Sunday, March 5, 2017

I'm writing this because I can—and that's a good thing


I’ve been reading a book, Free Press, Free People: The Best Cause by John Hohenberg. The author explains the role of the press, its shortcomings, highlights, and most importantly, its impact on society and the many attempts to suppress and oppress it.      

In 1862, Prussian premier Otto von Bismarck’s goal wasn’t to destroy the already weak press so much as to bend it to his will. He bribed, threatened and saturated Prussian newspapers with false and misleading news articles favorable to him and his government. The press bowed to his demands so willingly that he referred to them as the “reptile press” crawling on its belly. 

The most powerful man in Europe at the time even admitted that “Decent people don’t write for me.”

What was he afraid of?

A half century earlier, Napoleon—another powerful yet insecure leader bragged, “They [the press] say only what I wish.” He was stating a fact because those that didn’t wound up in prison.

What was he afraid of?


In 1914, a young socialist editor, Bonito Mussolini, used his position to call for peace at the onset of hostilities between Germany, Austria and the rest of Europe. Ten years later, he was the leader of Italy’s Fascist Party, which controlled the government after a disputed election. His own deputy accused the party of fraud and called for another election before mysteriously vanishing. A few months later, his body turned up. The press blamed Mussolini and called for an investigation.

Mussolini blamed the press for his bad publicity and responded with a decree that all journalist register as Fascist and all newspapers submit to government censorship.

What was he afraid of?

Hitler’s minister of propaganda, Joseph Goebbels, went the same route in the early 1930s, requiring all journalist to register as Nazis and making editors officials of state subject to government censorship.

He famously declared, “News policy is a weapon of war. Its purpose is to wage war, not give out information.”

What was he and Hitler afraid of?

Socialism has always relied on newspapers and media to spread and strengthen its cause back to the earliest days of journalist Karl Marx. However, once established, Communist leaders like the dictators before them sought to control the press through censorship, intimidation and, when all that failed, imprisonment.

What are Communist leaders afraid of?

Our own government has had its own troubled relationship at times with the media. Attacks against President Adams and the Federalist Congress by the pro-French, anti-Federalist press resulted in the Alien and Seditions Acts of 1798, which aimed to stifle all criticism. This heavy-handed attempt at censorship had just the opposite effect—the death of the Federalist Party and Adam’s defeat for re-election.

At the end of World War I, President Wilson was in Europe trying to get the allies to agree to his Fourteen Points as they wrote the Versailles Treaty. He foolishly thought controlling the press and the information they were afforded would protect his plan from criticism. In the end, Congress rejected his peace plan, and the ground for the Second World War were put in place.

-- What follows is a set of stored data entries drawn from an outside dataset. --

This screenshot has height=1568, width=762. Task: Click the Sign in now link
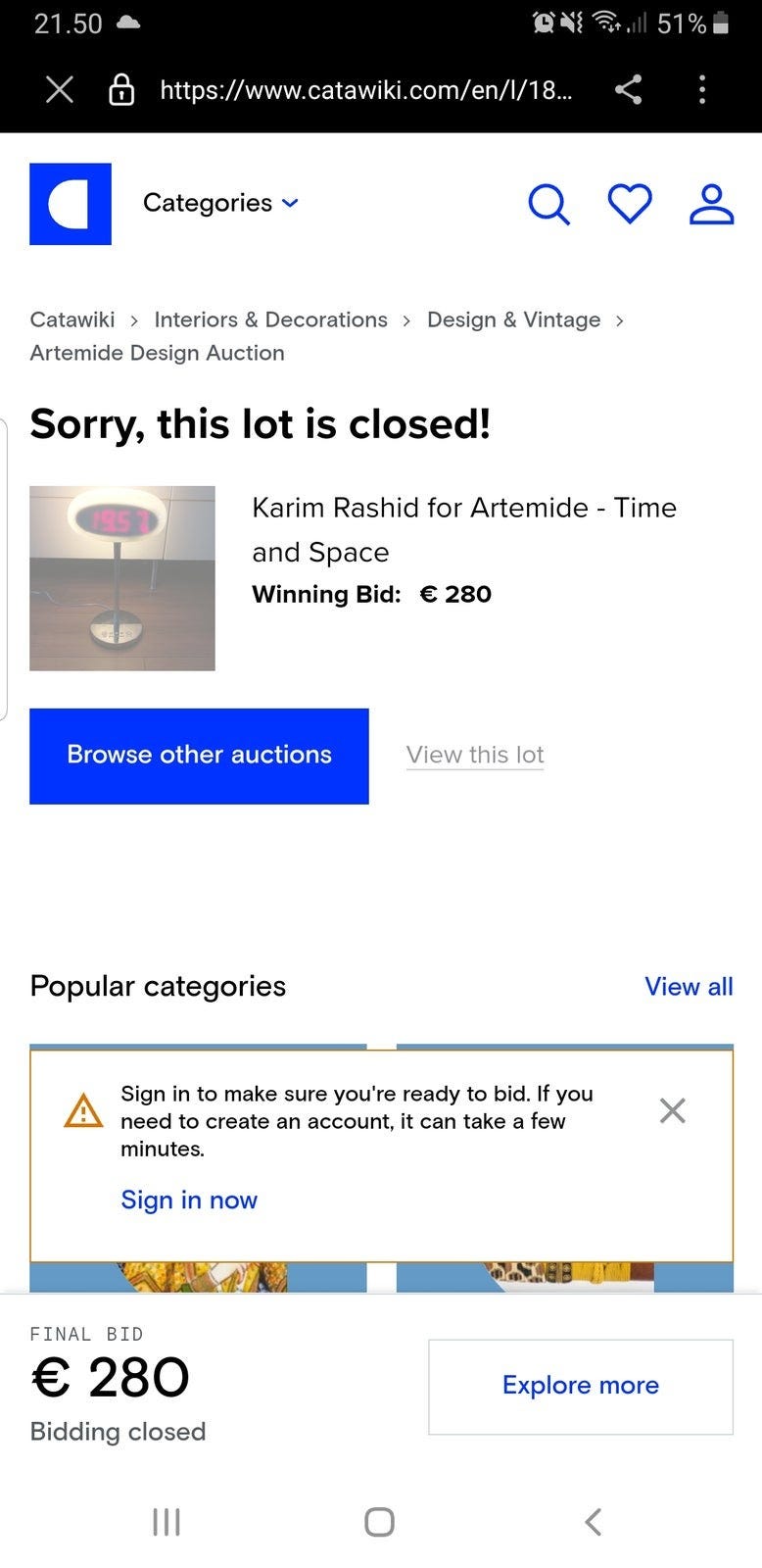(x=189, y=1200)
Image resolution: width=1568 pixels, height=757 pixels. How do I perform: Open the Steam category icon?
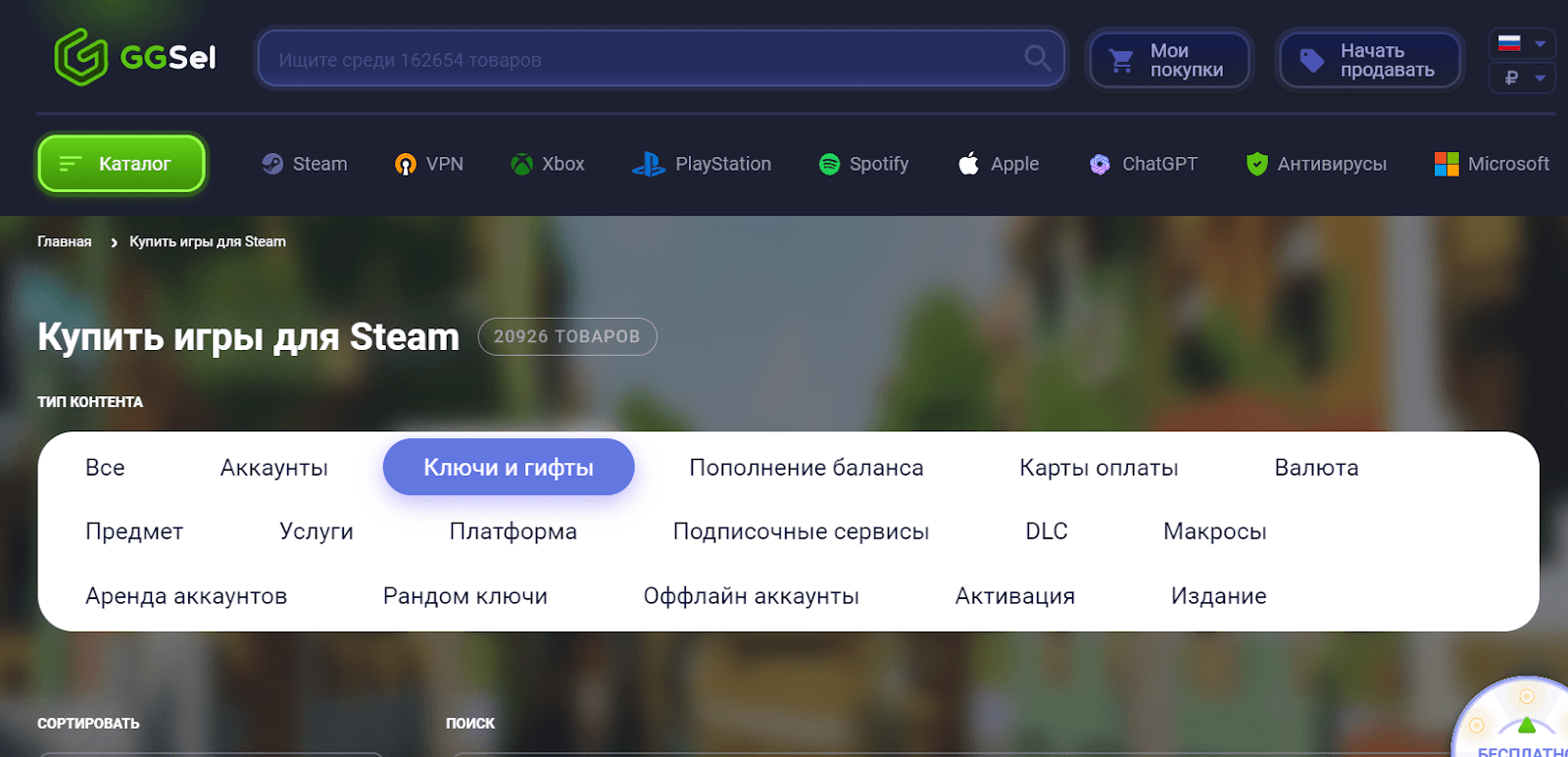tap(272, 164)
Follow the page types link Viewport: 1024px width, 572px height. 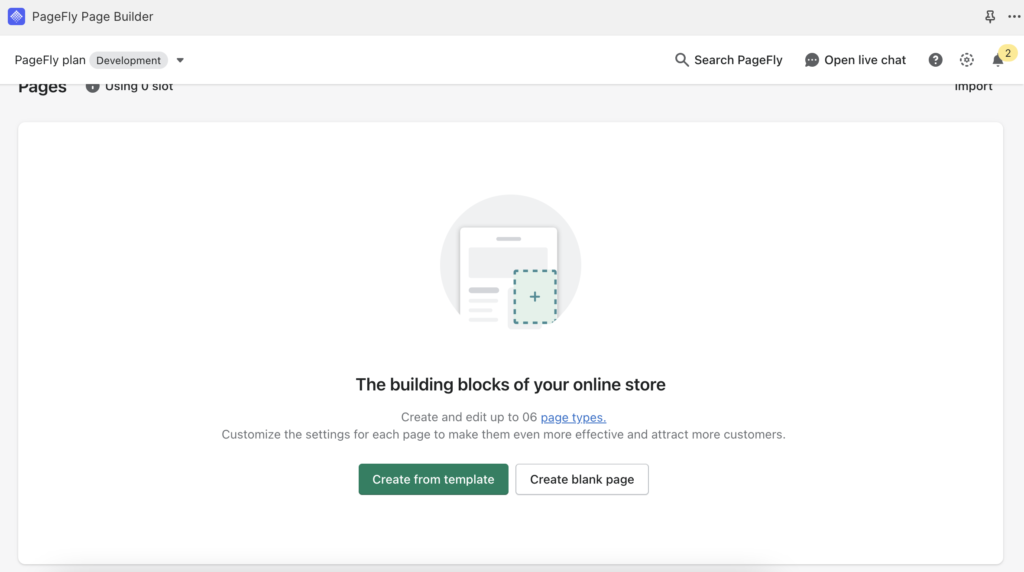573,417
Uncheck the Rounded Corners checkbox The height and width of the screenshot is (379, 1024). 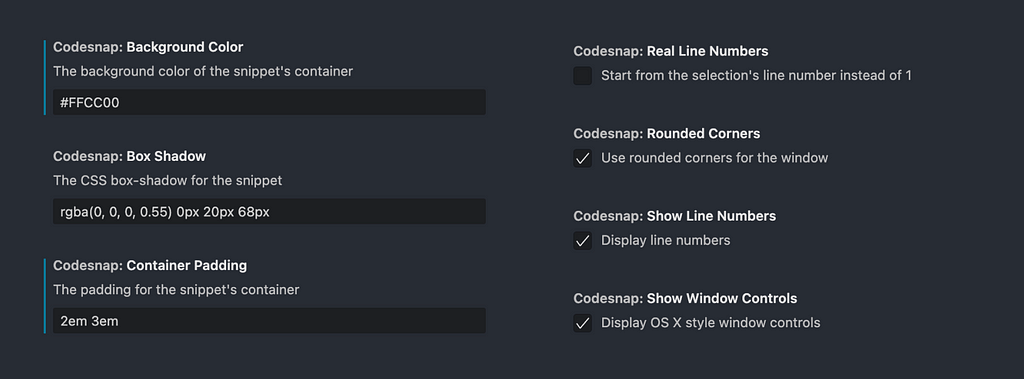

The Republican Party has railed against the elite media, the biased media, and the corrupt media. Yet they have used this media to attack President Obama and Democratic nominee Clinton for the past eight years. They have accused Obama of being a dictator for doing what every president before him has done—take presidential action. Bismarck, Mussolini, Stalin, Hitler and a host of other insecure, egotistic leaders have provided ample proof of what real dictator’s look and act like, yet they chose to casually throw the term around to satisfy their own selfish needs.

What did it get them?

President Trump has picked up the Republican torch in its fight against the press. He has called them nasty, dishonest and scum. He has attacked them individually and as a group. Like some of the dictators mentioned, he is now attempting to control the dissemination of news coming out of his office. No more Spanish language on the White House web site. Retribution for unfavorable reporting. Alternative facts to counteract the facts. The question remains: Is Trump merely an insecure bully as he has appeared to be for most of his public life or is he a tyrant?

And of course, there is the other question.

What is Trump afraid of?

Throughout history, sometimes the media has been helpful, sometimes it has been troublesome. Sometimes it has been right and sometimes it has been wrong. What we do know from history is that the press has always mattered.